> **Exercise data**
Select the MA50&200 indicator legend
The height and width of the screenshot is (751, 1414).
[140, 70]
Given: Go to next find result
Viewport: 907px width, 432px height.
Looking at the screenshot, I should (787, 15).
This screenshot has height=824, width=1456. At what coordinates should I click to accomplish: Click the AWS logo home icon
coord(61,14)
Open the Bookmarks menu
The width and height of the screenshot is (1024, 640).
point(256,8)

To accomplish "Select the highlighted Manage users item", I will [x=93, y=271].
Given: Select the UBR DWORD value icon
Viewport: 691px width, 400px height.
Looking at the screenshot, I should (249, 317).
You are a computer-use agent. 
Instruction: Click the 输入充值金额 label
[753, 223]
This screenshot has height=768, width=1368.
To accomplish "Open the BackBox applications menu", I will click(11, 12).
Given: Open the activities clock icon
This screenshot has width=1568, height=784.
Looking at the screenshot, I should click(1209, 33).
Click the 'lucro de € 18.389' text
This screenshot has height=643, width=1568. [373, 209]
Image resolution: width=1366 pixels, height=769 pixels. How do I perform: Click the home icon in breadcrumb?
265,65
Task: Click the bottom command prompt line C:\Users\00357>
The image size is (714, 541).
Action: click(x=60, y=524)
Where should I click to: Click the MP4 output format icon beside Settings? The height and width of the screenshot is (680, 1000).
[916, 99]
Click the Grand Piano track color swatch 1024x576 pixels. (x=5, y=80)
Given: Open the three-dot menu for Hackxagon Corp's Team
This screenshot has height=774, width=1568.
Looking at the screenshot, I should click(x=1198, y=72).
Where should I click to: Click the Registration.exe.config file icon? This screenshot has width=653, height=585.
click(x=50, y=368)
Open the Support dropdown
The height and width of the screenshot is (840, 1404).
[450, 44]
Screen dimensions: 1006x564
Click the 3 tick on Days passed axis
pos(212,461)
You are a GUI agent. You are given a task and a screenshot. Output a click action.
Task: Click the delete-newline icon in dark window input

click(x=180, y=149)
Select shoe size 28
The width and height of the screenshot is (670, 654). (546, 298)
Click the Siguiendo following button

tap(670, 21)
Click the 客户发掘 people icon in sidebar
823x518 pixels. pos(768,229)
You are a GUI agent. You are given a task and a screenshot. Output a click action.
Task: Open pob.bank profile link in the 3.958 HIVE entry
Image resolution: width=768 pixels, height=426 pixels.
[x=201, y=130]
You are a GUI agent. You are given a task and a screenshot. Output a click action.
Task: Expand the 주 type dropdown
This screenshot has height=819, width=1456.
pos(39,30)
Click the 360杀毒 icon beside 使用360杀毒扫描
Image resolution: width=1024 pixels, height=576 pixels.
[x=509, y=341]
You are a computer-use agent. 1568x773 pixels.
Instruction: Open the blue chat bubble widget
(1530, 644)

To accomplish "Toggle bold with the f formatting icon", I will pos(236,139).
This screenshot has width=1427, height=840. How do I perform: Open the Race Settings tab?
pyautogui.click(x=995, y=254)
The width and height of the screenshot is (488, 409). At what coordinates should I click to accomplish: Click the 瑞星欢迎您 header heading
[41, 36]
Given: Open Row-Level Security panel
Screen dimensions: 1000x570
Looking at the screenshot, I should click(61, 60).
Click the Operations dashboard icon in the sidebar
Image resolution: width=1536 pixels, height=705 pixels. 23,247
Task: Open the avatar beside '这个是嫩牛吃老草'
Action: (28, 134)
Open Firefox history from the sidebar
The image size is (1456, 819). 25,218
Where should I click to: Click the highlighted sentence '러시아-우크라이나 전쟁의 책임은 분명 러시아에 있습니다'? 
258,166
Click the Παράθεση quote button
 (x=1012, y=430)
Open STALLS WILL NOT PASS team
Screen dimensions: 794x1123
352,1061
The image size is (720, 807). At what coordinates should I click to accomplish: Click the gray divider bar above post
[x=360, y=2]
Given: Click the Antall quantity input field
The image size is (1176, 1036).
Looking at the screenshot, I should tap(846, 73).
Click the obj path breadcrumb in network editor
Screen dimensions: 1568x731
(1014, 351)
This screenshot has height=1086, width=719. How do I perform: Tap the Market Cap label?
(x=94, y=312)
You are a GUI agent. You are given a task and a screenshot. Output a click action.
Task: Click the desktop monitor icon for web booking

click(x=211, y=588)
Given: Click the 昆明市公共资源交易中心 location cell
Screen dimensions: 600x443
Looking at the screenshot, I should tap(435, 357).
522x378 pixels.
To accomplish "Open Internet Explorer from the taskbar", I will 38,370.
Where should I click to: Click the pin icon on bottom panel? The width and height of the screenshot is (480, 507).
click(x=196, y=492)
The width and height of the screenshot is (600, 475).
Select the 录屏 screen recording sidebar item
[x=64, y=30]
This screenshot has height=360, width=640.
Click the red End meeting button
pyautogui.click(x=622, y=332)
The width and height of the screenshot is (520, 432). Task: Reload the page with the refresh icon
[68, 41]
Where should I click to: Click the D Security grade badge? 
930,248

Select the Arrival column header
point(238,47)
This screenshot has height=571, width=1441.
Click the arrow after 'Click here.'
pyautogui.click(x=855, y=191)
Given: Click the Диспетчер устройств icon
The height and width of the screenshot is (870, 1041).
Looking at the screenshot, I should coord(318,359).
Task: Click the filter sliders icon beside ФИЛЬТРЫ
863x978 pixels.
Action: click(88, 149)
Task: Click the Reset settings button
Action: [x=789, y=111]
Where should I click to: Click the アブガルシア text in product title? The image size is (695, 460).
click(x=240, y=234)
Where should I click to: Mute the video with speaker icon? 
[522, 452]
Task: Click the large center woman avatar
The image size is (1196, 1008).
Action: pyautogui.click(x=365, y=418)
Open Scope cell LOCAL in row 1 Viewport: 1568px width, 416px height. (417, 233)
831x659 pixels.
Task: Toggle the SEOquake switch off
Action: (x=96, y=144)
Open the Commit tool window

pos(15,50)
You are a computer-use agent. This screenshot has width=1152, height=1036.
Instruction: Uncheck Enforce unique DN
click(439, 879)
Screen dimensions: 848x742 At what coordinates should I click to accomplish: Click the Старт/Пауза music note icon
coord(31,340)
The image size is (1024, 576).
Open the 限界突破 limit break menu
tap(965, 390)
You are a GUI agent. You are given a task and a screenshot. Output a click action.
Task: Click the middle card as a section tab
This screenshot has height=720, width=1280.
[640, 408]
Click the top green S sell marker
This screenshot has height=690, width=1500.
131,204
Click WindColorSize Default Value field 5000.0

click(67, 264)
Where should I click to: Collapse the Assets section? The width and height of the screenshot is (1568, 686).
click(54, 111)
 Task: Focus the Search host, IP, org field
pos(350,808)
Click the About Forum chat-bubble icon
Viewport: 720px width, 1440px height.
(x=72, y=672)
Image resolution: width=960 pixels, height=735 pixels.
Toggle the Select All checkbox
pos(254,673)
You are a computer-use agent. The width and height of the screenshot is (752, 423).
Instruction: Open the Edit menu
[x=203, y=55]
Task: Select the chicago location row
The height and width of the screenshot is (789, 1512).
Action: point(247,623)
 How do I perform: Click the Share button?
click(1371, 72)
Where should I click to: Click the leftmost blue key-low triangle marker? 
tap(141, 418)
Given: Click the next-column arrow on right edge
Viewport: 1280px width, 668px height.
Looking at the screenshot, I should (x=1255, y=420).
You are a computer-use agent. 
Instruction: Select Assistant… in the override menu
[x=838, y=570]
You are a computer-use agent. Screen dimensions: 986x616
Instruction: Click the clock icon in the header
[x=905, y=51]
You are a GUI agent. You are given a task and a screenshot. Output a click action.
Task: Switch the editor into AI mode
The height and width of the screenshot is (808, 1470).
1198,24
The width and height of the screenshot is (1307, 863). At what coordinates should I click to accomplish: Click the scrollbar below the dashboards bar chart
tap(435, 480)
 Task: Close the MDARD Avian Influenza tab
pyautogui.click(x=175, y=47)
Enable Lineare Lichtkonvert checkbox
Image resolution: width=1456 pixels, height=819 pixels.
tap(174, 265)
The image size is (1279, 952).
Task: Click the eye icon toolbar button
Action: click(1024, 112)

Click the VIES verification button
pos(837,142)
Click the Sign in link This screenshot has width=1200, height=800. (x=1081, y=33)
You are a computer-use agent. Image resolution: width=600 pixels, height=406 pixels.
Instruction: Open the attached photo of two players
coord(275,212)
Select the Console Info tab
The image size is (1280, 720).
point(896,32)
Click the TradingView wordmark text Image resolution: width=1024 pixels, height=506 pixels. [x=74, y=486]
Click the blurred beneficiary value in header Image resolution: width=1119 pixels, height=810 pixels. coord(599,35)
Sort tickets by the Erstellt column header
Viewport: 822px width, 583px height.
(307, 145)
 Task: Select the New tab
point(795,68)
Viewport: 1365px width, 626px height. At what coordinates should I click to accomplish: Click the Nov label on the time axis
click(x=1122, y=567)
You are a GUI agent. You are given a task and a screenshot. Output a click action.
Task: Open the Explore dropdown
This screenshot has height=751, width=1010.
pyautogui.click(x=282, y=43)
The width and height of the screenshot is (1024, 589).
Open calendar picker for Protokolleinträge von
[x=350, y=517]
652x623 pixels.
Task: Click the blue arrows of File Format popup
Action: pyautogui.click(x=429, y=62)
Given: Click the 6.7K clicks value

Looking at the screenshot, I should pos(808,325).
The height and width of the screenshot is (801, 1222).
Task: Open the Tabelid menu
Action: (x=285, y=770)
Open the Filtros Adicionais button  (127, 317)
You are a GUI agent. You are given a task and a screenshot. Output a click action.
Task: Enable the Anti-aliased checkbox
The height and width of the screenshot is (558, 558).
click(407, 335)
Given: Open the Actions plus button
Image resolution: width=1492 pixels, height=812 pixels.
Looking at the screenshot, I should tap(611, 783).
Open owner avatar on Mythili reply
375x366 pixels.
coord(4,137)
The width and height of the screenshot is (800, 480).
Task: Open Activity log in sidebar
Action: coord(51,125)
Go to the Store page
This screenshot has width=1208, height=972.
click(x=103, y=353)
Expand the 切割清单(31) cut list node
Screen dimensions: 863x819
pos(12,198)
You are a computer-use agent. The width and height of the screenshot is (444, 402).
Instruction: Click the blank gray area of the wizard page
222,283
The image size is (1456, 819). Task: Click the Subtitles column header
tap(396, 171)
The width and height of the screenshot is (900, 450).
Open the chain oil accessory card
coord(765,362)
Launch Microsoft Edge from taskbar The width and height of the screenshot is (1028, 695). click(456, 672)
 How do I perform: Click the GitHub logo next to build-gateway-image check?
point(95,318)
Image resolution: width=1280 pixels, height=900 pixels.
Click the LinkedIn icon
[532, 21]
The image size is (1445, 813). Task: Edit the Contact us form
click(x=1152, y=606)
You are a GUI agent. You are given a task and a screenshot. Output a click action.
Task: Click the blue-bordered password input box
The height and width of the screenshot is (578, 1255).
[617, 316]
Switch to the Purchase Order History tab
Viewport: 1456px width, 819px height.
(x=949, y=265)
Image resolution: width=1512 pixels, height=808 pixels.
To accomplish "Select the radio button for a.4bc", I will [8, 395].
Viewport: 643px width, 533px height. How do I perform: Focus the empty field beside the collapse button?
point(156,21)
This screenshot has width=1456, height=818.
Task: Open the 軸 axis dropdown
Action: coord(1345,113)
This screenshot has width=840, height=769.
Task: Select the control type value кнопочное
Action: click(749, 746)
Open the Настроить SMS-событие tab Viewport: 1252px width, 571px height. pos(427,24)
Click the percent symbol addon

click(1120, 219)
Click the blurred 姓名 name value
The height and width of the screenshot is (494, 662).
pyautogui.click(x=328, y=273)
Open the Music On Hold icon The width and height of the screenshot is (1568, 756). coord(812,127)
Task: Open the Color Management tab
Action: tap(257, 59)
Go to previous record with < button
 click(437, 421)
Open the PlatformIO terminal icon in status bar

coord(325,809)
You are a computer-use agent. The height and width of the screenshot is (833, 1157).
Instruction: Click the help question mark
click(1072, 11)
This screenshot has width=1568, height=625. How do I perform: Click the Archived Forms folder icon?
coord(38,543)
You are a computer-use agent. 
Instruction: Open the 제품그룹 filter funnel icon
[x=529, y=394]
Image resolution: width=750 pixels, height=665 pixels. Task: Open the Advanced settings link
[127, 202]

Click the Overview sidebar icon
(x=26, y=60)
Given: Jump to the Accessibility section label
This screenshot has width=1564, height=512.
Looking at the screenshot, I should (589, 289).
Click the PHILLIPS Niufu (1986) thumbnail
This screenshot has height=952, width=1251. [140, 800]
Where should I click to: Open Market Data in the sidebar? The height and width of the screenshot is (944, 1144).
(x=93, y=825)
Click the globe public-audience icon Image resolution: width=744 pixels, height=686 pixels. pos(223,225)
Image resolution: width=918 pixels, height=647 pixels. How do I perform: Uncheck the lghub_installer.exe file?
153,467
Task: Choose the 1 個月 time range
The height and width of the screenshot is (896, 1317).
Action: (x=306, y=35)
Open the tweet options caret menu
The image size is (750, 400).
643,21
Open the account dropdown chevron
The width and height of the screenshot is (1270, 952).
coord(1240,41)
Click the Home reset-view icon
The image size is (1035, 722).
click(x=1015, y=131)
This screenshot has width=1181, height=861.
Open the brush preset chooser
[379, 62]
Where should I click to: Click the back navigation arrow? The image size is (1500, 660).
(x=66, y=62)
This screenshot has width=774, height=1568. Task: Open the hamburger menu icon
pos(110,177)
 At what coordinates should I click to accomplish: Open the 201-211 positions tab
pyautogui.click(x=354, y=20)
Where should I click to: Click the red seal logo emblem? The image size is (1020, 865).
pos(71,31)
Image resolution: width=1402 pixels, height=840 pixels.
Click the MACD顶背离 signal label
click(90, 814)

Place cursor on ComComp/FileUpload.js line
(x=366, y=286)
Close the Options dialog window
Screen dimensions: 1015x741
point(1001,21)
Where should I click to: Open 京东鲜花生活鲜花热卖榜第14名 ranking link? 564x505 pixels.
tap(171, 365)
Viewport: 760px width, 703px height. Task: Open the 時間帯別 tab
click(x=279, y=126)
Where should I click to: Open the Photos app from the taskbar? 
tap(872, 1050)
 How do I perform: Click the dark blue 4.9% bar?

> **What this task involves**
The required answer is the run of lines above, starting at the line with "You are a computer-use agent. Image" and ending at the line with "The width and height of the screenshot is (1024, 589).", reproduced exactly with both ends.

> **Reply**
You are a computer-use agent. Image resolution: width=600 pixels, height=406 pixels.
Instruction: Open the attached photo of two players
coord(275,212)
Select the Console Info tab
The image size is (1280, 720).
point(896,32)
Click the TradingView wordmark text Image resolution: width=1024 pixels, height=506 pixels. [x=74, y=486]
Click the blurred beneficiary value in header Image resolution: width=1119 pixels, height=810 pixels. coord(599,35)
Sort tickets by the Erstellt column header
Viewport: 822px width, 583px height.
(307, 145)
 Task: Select the New tab
point(795,68)
Viewport: 1365px width, 626px height. At what coordinates should I click to accomplish: Click the Nov label on the time axis
click(x=1122, y=567)
You are a GUI agent. You are given a task and a screenshot. Output a click action.
Task: Open the Explore dropdown
This screenshot has height=751, width=1010.
pyautogui.click(x=282, y=43)
The width and height of the screenshot is (1024, 589).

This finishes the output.